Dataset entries
^^^^

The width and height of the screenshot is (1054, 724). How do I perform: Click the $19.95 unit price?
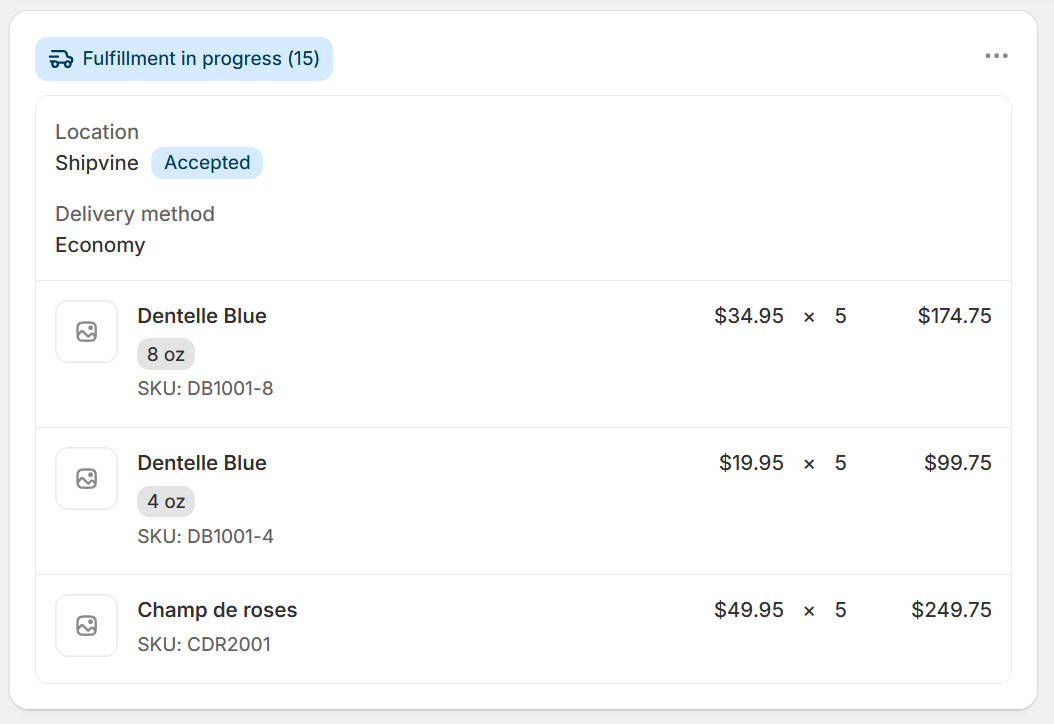coord(752,463)
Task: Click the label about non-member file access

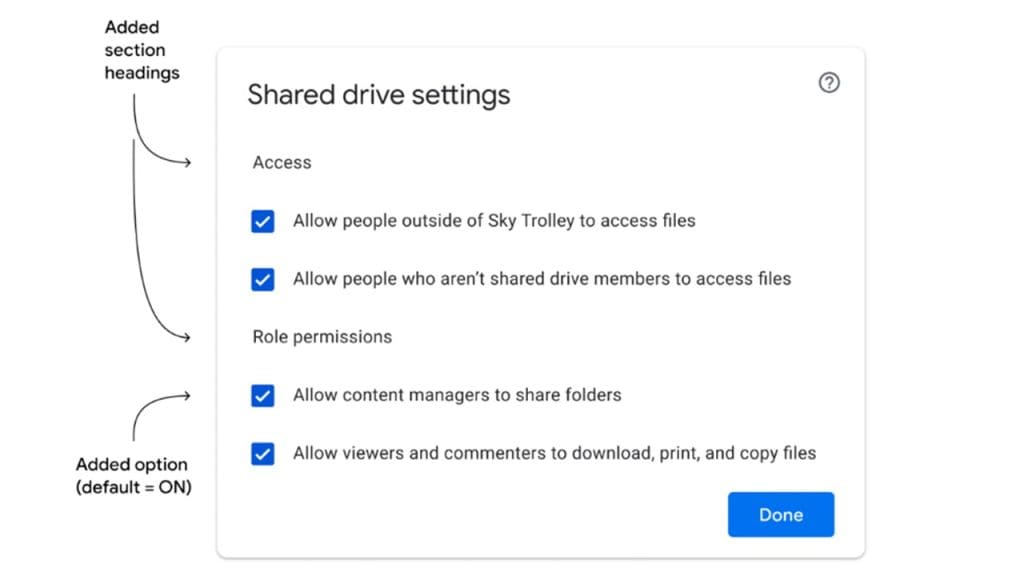Action: point(540,279)
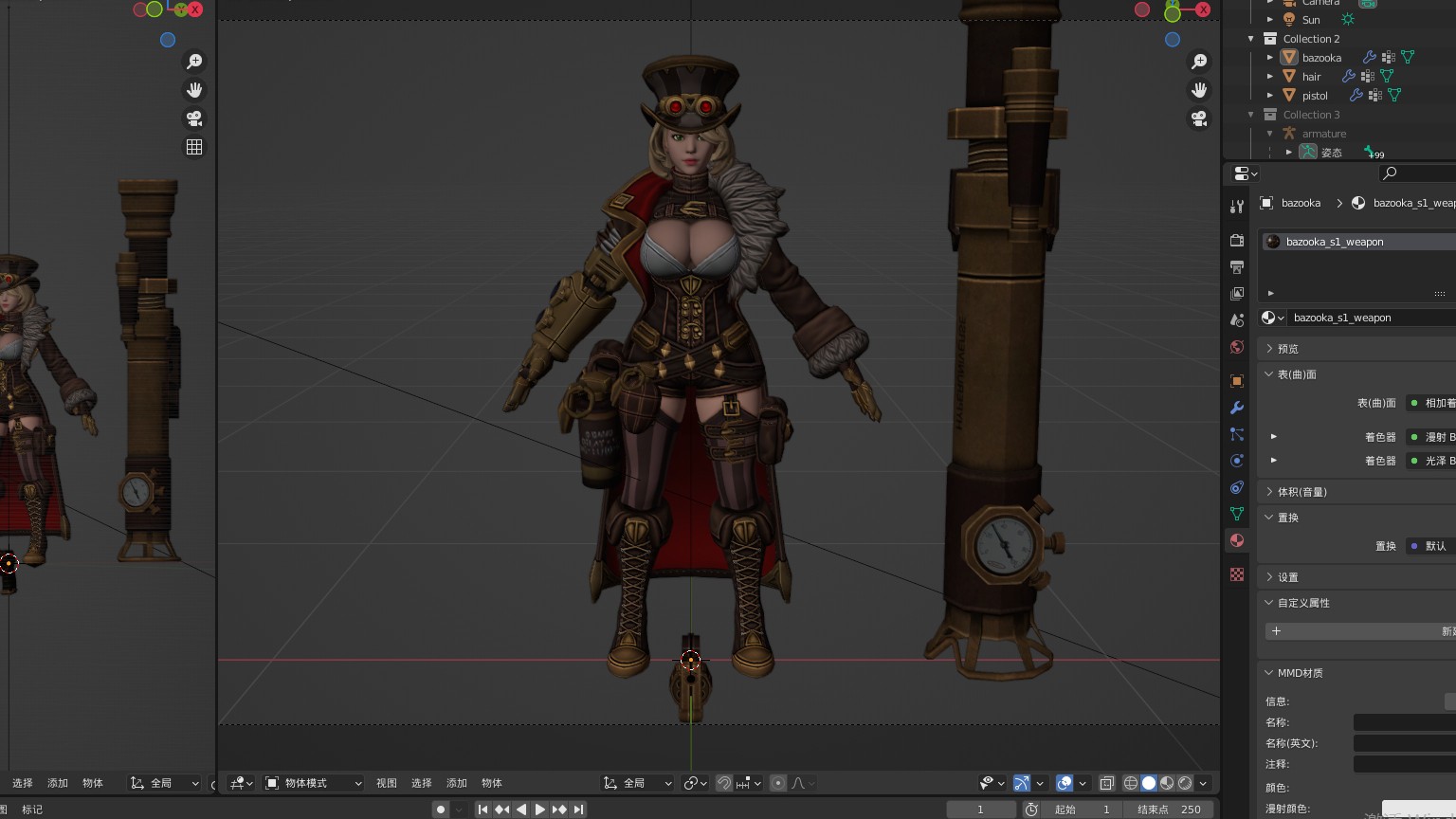Switch to solid viewport shading mode
This screenshot has width=1456, height=819.
point(1149,783)
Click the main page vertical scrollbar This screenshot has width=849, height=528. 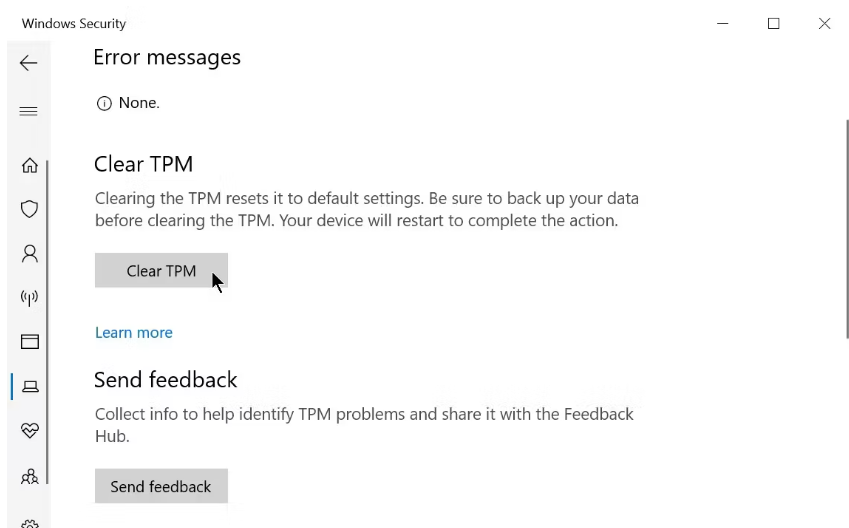[x=846, y=230]
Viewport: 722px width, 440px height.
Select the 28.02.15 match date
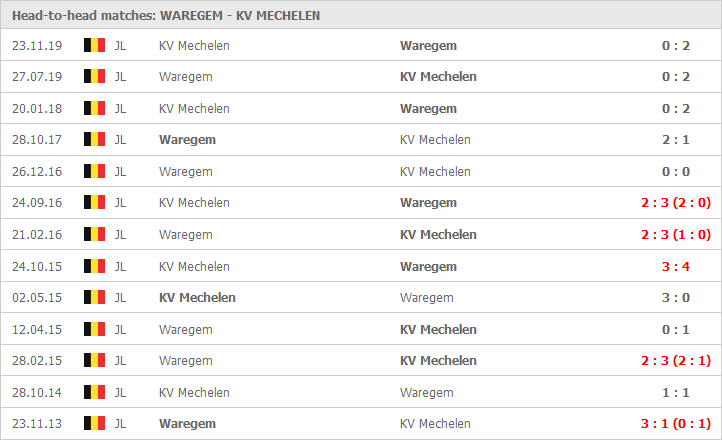(37, 360)
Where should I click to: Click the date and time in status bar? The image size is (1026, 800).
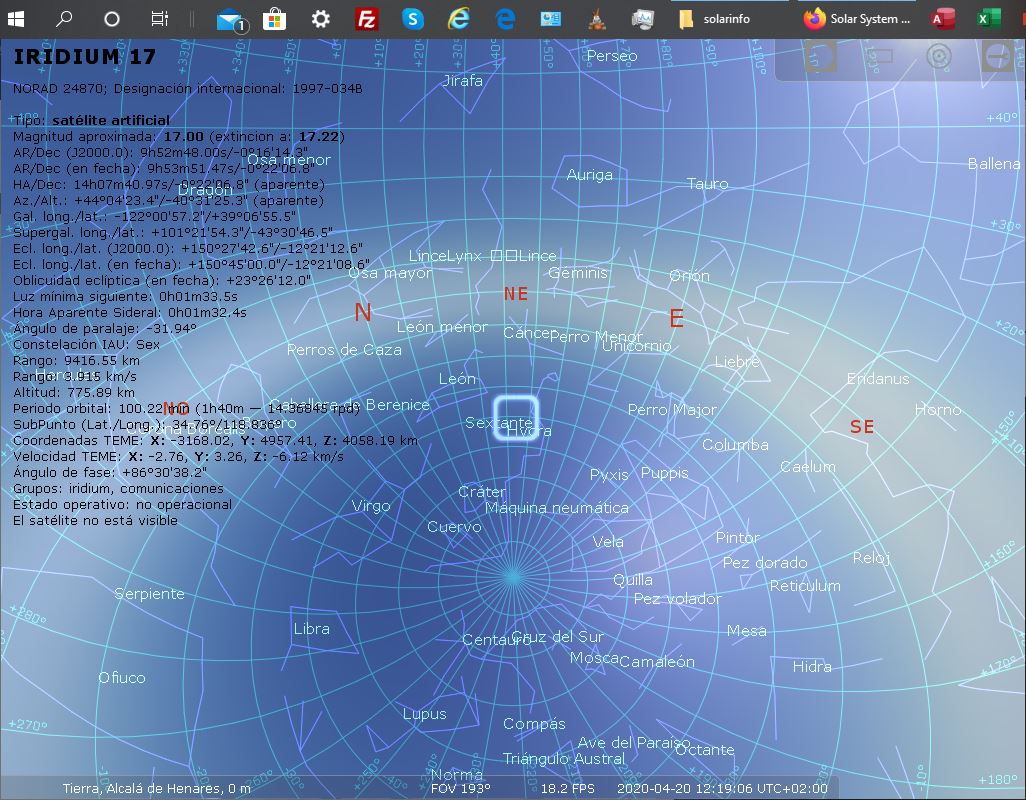coord(722,789)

^^^^

▶ **PROBLEM REQUIREMENTS**:
Nothing but the lines from the one containing "Select the 28.02.15 match date" through the last line of the records above should appear, each repeated exactly, with no pictures.

▶ **SOLUTION TO THE EXERCISE**:
Select the 28.02.15 match date
(37, 360)
Where should I click to: Click the date and time in status bar? The image size is (1026, 800).
coord(722,789)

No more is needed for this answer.